PROBLEM STATEMENT: Rewrite the lines of the records from the line containing "This screenshot has height=500, width=800." through the line containing "Action: click(x=337, y=663)", substituting "back button" for "back navigation arrow" and leaving everything else unchanged.

[Extracted records]
* start *

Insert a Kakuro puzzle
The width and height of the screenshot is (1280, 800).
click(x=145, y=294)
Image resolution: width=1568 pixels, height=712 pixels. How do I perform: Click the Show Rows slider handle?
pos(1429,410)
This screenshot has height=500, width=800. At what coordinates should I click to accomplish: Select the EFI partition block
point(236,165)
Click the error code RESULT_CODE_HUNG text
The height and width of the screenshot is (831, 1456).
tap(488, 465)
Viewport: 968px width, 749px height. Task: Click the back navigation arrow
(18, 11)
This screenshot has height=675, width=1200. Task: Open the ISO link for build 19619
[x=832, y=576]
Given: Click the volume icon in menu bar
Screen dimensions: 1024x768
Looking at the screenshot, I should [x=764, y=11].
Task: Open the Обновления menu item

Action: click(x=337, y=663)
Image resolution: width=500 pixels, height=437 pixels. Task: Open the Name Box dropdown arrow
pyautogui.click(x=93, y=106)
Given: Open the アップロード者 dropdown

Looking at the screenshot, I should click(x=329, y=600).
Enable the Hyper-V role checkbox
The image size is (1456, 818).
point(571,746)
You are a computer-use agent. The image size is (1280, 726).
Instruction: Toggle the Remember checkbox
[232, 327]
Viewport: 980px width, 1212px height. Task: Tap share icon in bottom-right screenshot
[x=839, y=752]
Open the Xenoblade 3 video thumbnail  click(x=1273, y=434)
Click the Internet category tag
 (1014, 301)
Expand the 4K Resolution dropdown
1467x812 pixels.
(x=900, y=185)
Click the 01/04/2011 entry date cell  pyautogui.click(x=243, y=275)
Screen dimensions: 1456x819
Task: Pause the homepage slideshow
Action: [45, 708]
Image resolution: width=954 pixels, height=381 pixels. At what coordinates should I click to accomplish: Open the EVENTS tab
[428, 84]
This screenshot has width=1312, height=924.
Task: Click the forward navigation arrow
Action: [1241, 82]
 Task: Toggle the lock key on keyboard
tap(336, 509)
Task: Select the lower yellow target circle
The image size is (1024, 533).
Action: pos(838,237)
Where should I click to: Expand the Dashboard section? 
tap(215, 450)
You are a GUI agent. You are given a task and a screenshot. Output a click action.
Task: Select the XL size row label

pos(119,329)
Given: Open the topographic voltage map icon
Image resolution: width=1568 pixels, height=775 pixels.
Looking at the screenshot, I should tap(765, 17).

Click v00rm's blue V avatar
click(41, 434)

* end *

RESULT BELOW:
This screenshot has height=500, width=800. At what coordinates should I click to accomplish: Select the EFI partition block
point(236,165)
Click the error code RESULT_CODE_HUNG text
The height and width of the screenshot is (831, 1456).
tap(488, 465)
Viewport: 968px width, 749px height. Task: Click the back button
(18, 11)
This screenshot has height=675, width=1200. Task: Open the ISO link for build 19619
[x=832, y=576]
Given: Click the volume icon in menu bar
Screen dimensions: 1024x768
Looking at the screenshot, I should [x=764, y=11].
Task: Open the Обновления menu item

Action: click(x=337, y=663)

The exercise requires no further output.